→ **Exercise brief**
Start to finish, print the entries exactly, and carry none of the pictures over.

++++ Task material ++++

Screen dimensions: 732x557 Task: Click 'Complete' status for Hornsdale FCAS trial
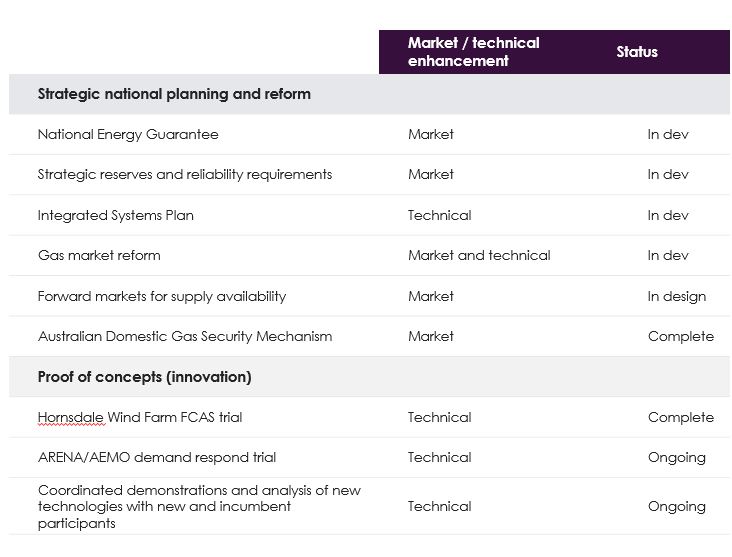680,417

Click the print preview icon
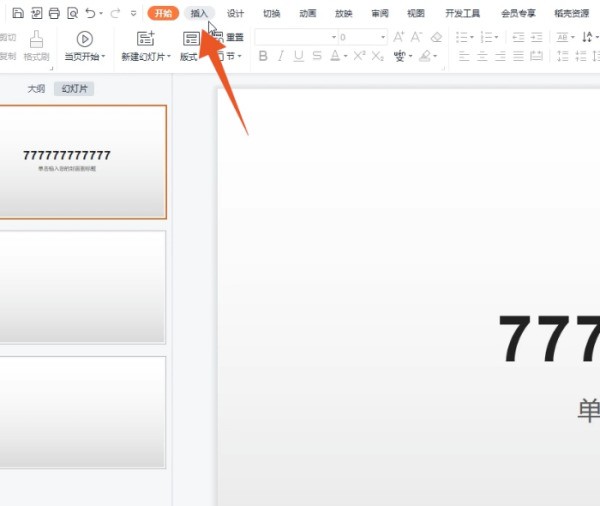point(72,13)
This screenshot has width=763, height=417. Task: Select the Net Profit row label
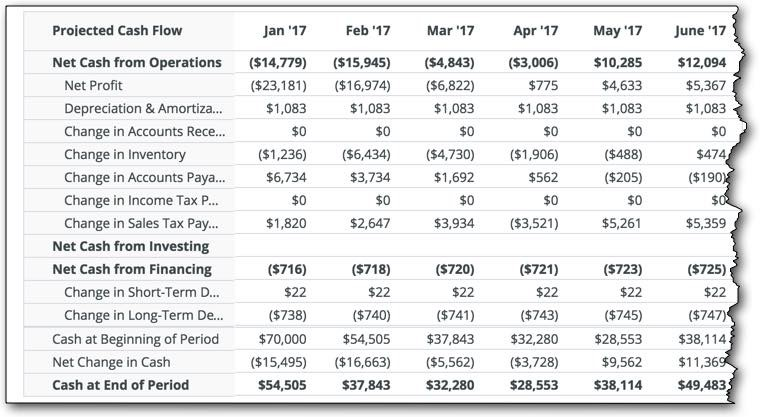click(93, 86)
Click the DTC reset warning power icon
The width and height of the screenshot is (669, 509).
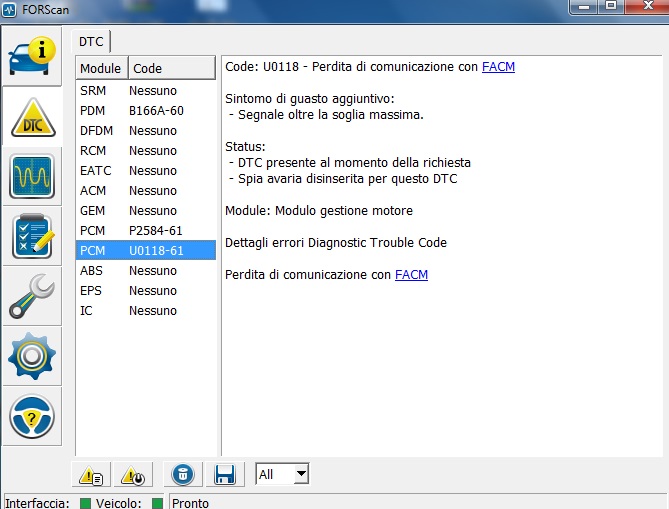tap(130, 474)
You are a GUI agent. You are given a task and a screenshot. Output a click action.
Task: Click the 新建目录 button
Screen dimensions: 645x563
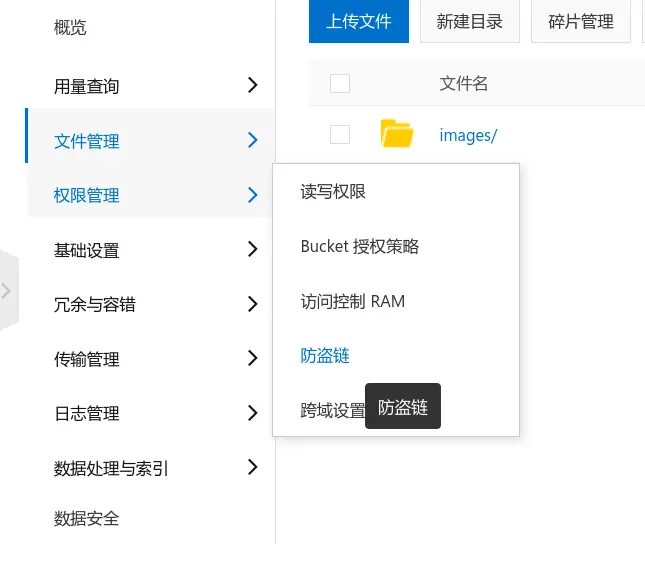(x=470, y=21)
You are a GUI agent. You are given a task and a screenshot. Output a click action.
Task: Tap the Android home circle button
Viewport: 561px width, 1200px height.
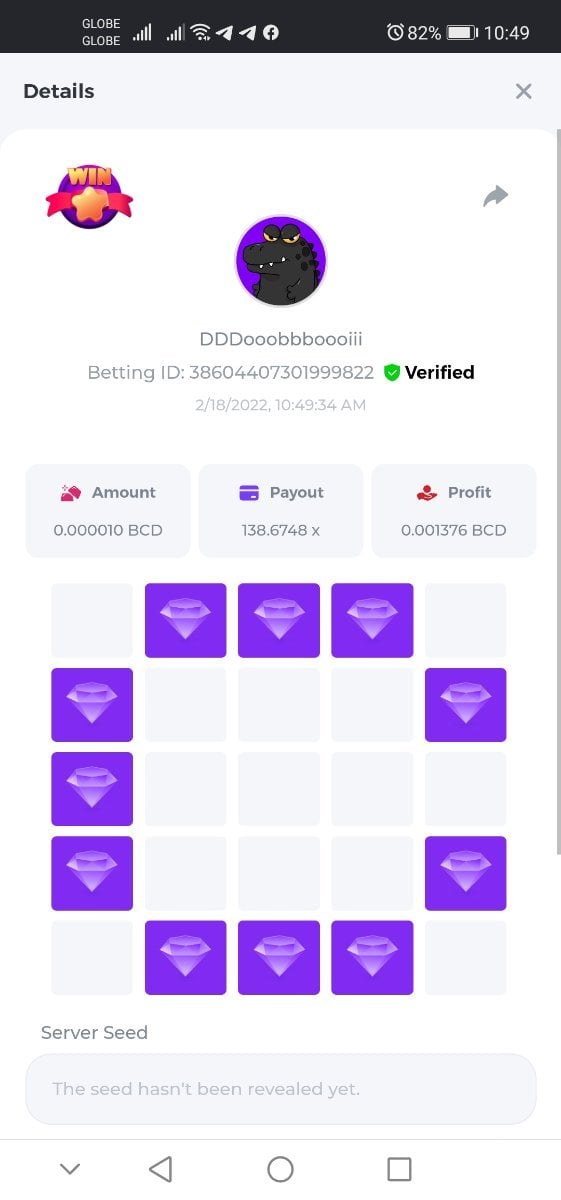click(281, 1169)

++++

→ **Solution to this exercise**
Screen dimensions: 732x557 Task: Click 'Complete' status for Hornsdale FCAS trial
680,417

Click the print preview icon
point(72,13)
This screenshot has width=763, height=417. Task: Select the Net Profit row label
click(93, 86)
Click the DTC reset warning power icon
The width and height of the screenshot is (669, 509).
tap(130, 474)
You are a GUI agent. You are given a task and a screenshot. Output a click action.
Task: Click the 新建目录 button
Screen dimensions: 645x563
(x=470, y=21)
You are a GUI agent. You are given a task and a screenshot. Output a click action.
Task: Tap the Android home circle button
Viewport: 561px width, 1200px height.
click(281, 1169)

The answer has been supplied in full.